AIM OF THE TASK — Make an exact copy of the lines from the one holding "Task: Open the 初中学业水平考试 icon" through the end of the entries below, both ends kept, and of nothing else. Exclude pictures.

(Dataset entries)

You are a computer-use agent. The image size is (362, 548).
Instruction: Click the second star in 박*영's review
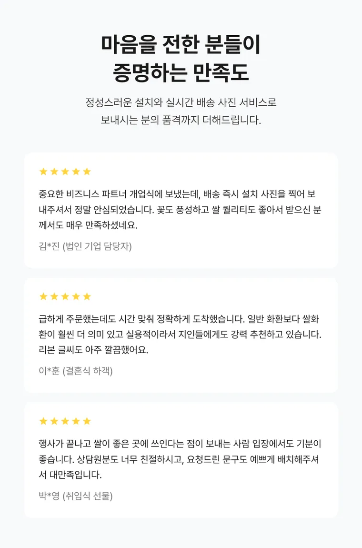click(x=54, y=421)
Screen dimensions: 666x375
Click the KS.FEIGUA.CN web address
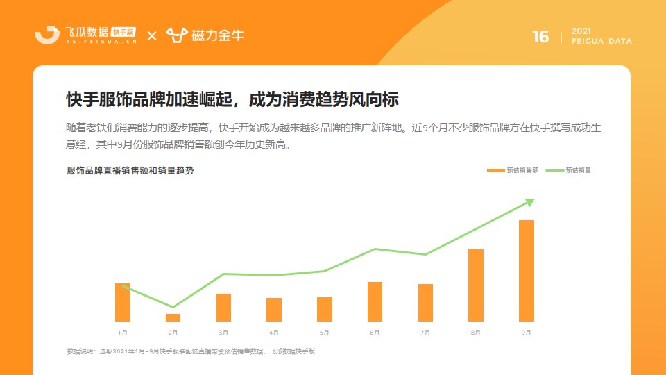(x=101, y=42)
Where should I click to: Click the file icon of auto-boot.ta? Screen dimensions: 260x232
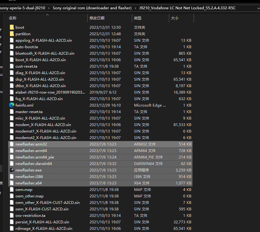(12, 47)
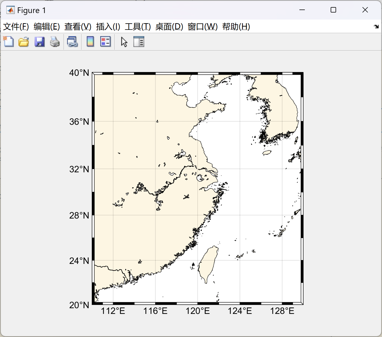Expand the 工具(T) menu
382x337 pixels.
click(x=137, y=27)
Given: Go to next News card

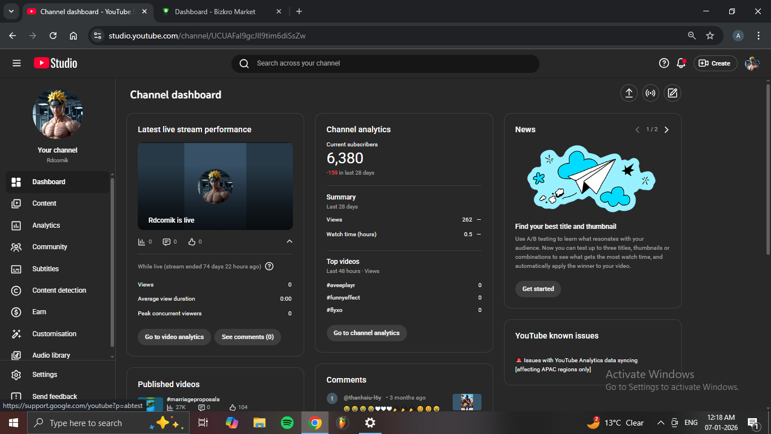Looking at the screenshot, I should pos(667,129).
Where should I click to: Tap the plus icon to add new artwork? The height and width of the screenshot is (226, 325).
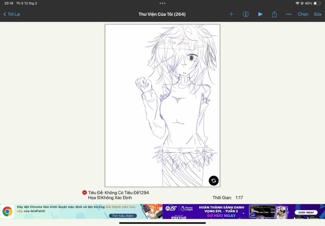(x=231, y=14)
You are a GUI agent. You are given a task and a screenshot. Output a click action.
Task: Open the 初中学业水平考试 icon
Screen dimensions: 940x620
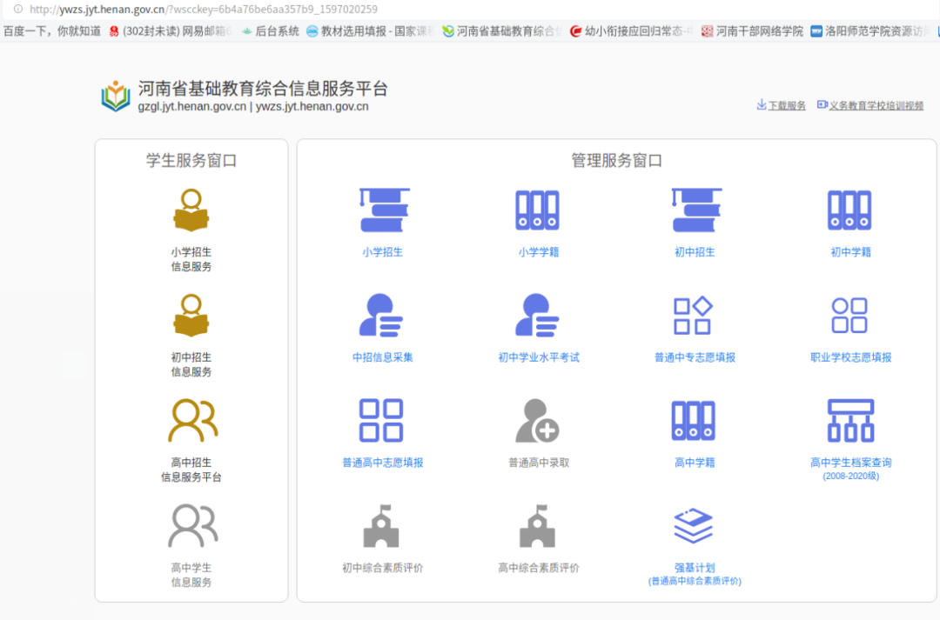pyautogui.click(x=537, y=316)
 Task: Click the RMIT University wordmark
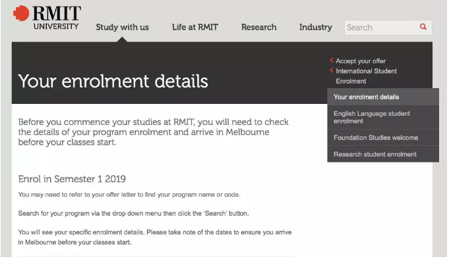coord(56,18)
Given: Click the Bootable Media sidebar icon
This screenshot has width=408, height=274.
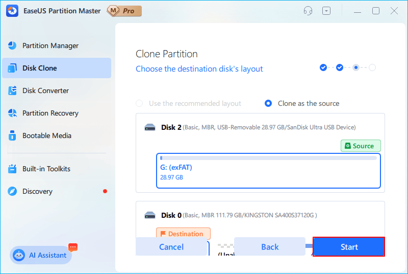Looking at the screenshot, I should pos(13,135).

ANSWER —
Task: Open the 初中学业水平考试 icon
Screen dimensions: 940x620
pyautogui.click(x=537, y=316)
 Task: Click the RMIT University wordmark
coord(56,18)
Given: Click the Bootable Media sidebar icon
This screenshot has width=408, height=274.
Looking at the screenshot, I should pos(13,135).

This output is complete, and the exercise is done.